Ward’s mission was to disrupt the conventional historical presentation of the Irish revolutionary period and include the formidable women that had to date been largely written out of the history books. It was and remains an extraordinary tour de force introducing a whole generation to the mind shift required to include more than the traditional interpretations of history and search for those deliberately obscured.

Margaret Ward was at the time in a small but formidable group of Irish historians whose scholarship created something revolutionary in its own right.
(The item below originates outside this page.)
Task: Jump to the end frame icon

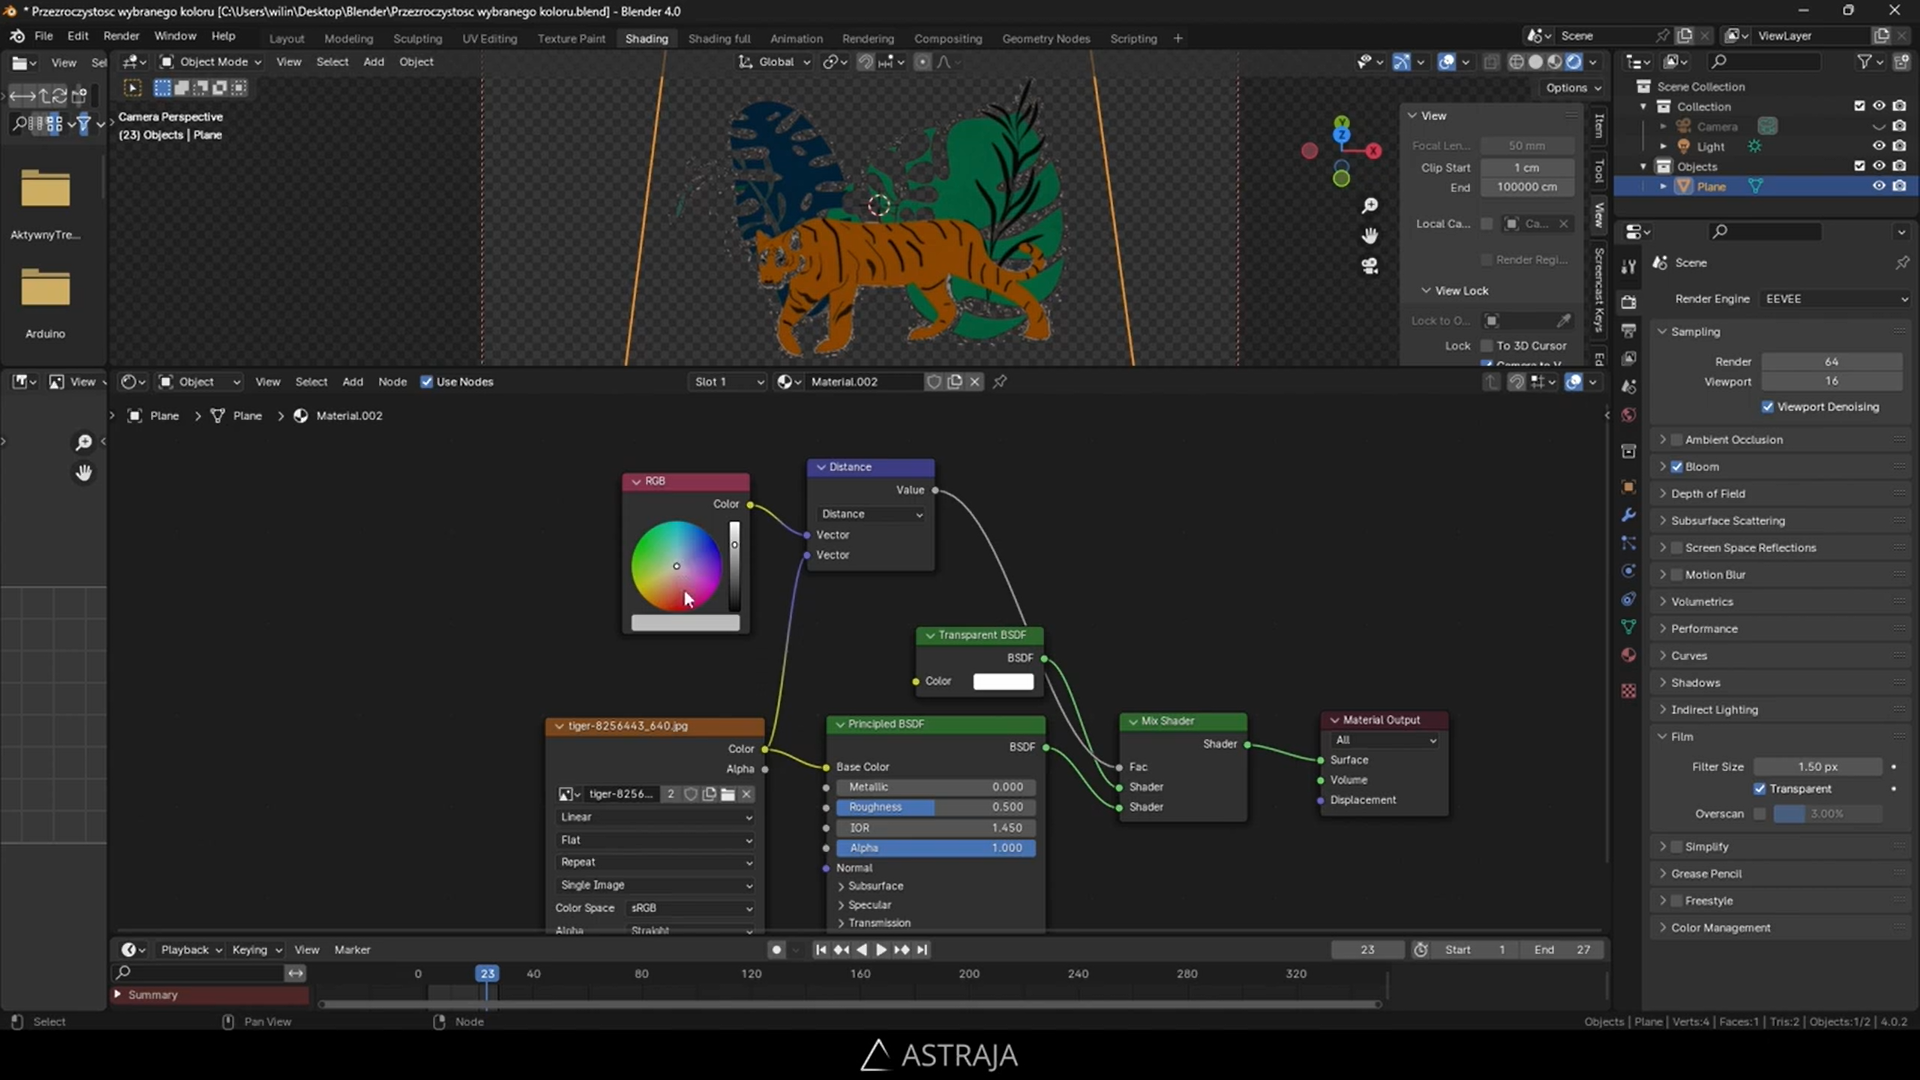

With the late Dr Margaret MacCurtain and others, 1980s and 1990s historical academia pointed to class, gender, and power relationships which served to reinforce patriarchy. Pointing to the benefits of inclusive approaches to our history, and widening the scope of value, was in itself a revolutionary act at a time when women were still being kept in Magdalene Homes and children in brutal institutions and the southern state voted to give the life of an unborn child equal status to a mother.  

This edition is more expansive on the role and sacrifice of Cumann na mBan, and in particular how they were targeted for a different form of violence to men. Something which has resonance as we understand our own latest conflict.

As we navigated our way through the decade of centenaries, the role and contribution of women to the revolutionary period were uncovered and became known to us in an unprecedented fashion. That is in no small measure as a result of the foundation stone laid by Unmanageable Revolutionaries. This has been critical to the contemporary debates on the role of women in society and politics itself. How can we be serious about equality if we do not understand the role of women in our history and the role of patriarchy in erasing it? Writing women back into history writes women back into the present.

It is timely, therefore, as this decade of commemoration draws to a close that Margaret Ward has released a new edition of this groundbreaker. Benefiting from the additional scholarship which has built on her original book, this is a more expansive piece which includes more detail, particularly on working class women and their contributions. Gender inclusion is always a cross-cutting matter. Women are generally excluded, and those chosen for inclusion, when forced, are often middle class. Working class women are often therefore rendered doubly invisible. This edition is more expansive on the role and sacrifice of Cumann na mBan, and in particular how they were targeted for a different form of violence to men. Something which has resonance as we understand our own latest conflict.

If there is one criticism of the book it is mild. The final chapter brings the history of women involved in revolution in Ireland up to date. It is a gallop through the peace process and negotiation periods and the decade plus of devolution. Standing in stark contrast to the precision of previous chapters, it focuses on women’s political representation in broad sweeps and does not give the same detailed attention to the contributions of individual women or prevailing conditions for women in that period. That is perhaps another book, waiting to be written, although scholars such as Niall Gilmartin and Theresa O’Keefe are colouring in that landscape with their work. However, that should not take away one bit from this update of one of the finest contributions to our collective understanding of the revolutionary period and to feminism itself. This update should be part of any serious historical or feminist bookshelf.